SSO Federation for Cloud Financial Platforms
Single Sign-On integration is a frequent requirement when cloud accounting platforms are deployed within enterprise environments. Employees expect to access financial tools through the same identity provider that handles email, HR systems, and internal applications. This document covers the federation patterns and engineering trade-offs specific to financial SaaS.
SAML 2.0 vs. OpenID Connect
Enterprise accounting integrations overwhelmingly use SAML 2.0, despite OpenID Connect being technically superior, because corporate identity providers (Active Directory Federation Services, Okta, OneLogin) have mature SAML support and IT administrators are comfortable with XML-based metadata exchange. OpenID Connect adoption is growing in newer deployments but SAML remains the pragmatic choice for financial platforms targeting enterprise customers.
- SAML 2.0 — XML-based, mature enterprise support, complex to implement correctly. Watch for XML signature wrapping attacks and ensure canonicalization is handled properly
- OpenID Connect — JSON/JWT-based, simpler implementation, better suited for mobile and SPA clients. Token validation is straightforward but clock skew handling is critical
Just-in-Time Provisioning
When an employee authenticates via SSO for the first time, the accounting platform must create a local user account with appropriate permissions. This just-in-time provisioning typically maps SAML attributes or OIDC claims to application roles. The challenge in financial software is that role assignment has compliance implications: an automatically provisioned user should not receive journal entry permissions without explicit approval from a controller or administrator.

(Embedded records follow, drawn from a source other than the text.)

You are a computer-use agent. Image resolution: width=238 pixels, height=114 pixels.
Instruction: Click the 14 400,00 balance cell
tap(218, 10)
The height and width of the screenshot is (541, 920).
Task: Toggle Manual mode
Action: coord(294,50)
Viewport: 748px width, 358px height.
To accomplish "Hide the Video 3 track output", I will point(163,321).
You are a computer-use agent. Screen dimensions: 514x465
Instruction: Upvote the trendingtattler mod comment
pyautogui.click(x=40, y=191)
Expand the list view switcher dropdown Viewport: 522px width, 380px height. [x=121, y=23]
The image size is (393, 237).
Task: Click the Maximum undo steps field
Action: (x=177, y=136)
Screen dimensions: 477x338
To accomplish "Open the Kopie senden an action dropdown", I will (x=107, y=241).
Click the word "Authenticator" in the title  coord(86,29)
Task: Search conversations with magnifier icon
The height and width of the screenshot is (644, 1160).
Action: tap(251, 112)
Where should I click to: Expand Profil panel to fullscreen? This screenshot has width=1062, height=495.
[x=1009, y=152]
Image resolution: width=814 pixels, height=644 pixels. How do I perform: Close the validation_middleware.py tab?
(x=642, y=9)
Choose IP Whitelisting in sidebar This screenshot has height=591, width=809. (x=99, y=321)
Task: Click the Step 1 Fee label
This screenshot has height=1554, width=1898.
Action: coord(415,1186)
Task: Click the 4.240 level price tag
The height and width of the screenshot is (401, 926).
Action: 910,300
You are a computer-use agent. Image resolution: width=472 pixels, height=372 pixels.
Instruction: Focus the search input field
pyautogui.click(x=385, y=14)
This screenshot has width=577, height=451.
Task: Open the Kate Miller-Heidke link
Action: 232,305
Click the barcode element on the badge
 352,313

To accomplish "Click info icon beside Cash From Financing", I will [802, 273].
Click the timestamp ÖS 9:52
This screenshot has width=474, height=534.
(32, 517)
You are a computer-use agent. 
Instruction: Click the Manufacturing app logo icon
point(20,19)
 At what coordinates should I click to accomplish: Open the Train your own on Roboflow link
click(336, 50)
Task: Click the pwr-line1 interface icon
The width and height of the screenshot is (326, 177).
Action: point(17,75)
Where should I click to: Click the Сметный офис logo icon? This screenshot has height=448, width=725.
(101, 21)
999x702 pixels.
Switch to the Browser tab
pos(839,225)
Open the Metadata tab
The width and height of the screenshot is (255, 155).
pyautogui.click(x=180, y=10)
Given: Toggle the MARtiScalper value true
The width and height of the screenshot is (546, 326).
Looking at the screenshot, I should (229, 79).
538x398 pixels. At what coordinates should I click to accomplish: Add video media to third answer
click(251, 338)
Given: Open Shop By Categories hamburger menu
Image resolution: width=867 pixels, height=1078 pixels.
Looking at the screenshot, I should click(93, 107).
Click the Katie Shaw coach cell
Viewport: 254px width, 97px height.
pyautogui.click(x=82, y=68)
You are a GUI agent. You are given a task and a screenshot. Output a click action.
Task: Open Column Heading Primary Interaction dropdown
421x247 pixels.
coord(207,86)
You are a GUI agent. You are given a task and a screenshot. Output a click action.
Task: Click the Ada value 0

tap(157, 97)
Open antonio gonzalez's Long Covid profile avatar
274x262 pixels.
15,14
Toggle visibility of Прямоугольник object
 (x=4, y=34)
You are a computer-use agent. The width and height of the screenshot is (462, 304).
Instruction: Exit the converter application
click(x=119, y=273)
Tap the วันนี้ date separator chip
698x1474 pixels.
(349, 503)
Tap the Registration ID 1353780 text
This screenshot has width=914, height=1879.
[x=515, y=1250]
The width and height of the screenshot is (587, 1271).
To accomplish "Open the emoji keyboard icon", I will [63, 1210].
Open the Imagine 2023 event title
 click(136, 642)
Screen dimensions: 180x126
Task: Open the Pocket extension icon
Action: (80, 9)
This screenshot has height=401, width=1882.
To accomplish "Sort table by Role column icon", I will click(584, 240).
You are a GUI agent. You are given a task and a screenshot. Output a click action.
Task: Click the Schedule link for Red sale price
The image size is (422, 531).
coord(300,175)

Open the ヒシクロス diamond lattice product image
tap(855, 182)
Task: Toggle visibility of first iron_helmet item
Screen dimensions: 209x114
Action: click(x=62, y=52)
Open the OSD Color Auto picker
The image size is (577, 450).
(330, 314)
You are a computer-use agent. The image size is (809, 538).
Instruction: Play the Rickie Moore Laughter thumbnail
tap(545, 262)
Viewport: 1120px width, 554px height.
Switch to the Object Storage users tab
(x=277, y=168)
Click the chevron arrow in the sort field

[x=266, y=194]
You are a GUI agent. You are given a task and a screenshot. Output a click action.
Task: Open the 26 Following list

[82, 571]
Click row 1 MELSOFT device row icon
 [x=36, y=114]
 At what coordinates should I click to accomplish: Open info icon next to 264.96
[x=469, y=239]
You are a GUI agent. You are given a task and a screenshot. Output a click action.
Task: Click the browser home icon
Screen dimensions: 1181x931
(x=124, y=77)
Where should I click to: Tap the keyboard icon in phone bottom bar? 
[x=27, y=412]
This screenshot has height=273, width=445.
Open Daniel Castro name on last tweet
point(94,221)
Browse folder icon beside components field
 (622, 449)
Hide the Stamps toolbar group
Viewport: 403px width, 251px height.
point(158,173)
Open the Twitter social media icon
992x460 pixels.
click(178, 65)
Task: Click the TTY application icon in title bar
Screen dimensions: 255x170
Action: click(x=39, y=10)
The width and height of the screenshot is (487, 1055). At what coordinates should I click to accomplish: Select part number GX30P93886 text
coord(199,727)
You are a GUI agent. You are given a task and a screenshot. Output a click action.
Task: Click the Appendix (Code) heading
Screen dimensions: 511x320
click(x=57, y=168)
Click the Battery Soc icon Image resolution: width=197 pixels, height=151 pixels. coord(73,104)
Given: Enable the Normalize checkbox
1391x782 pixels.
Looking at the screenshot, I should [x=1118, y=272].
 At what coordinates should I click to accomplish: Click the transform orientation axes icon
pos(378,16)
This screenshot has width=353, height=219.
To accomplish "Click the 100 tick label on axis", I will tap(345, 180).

Session Lifetime and Re-Authentication
Enterprise SSO introduces tension between convenience and financial security. A user authenticated through their corporate IdP expects seamless access, but financial regulators may require re-authentication for sensitive operations like payroll submission or bank account modification. The standard pattern is a tiered session model: SSO provides initial authentication, while step-up prompts protect high-value transactions.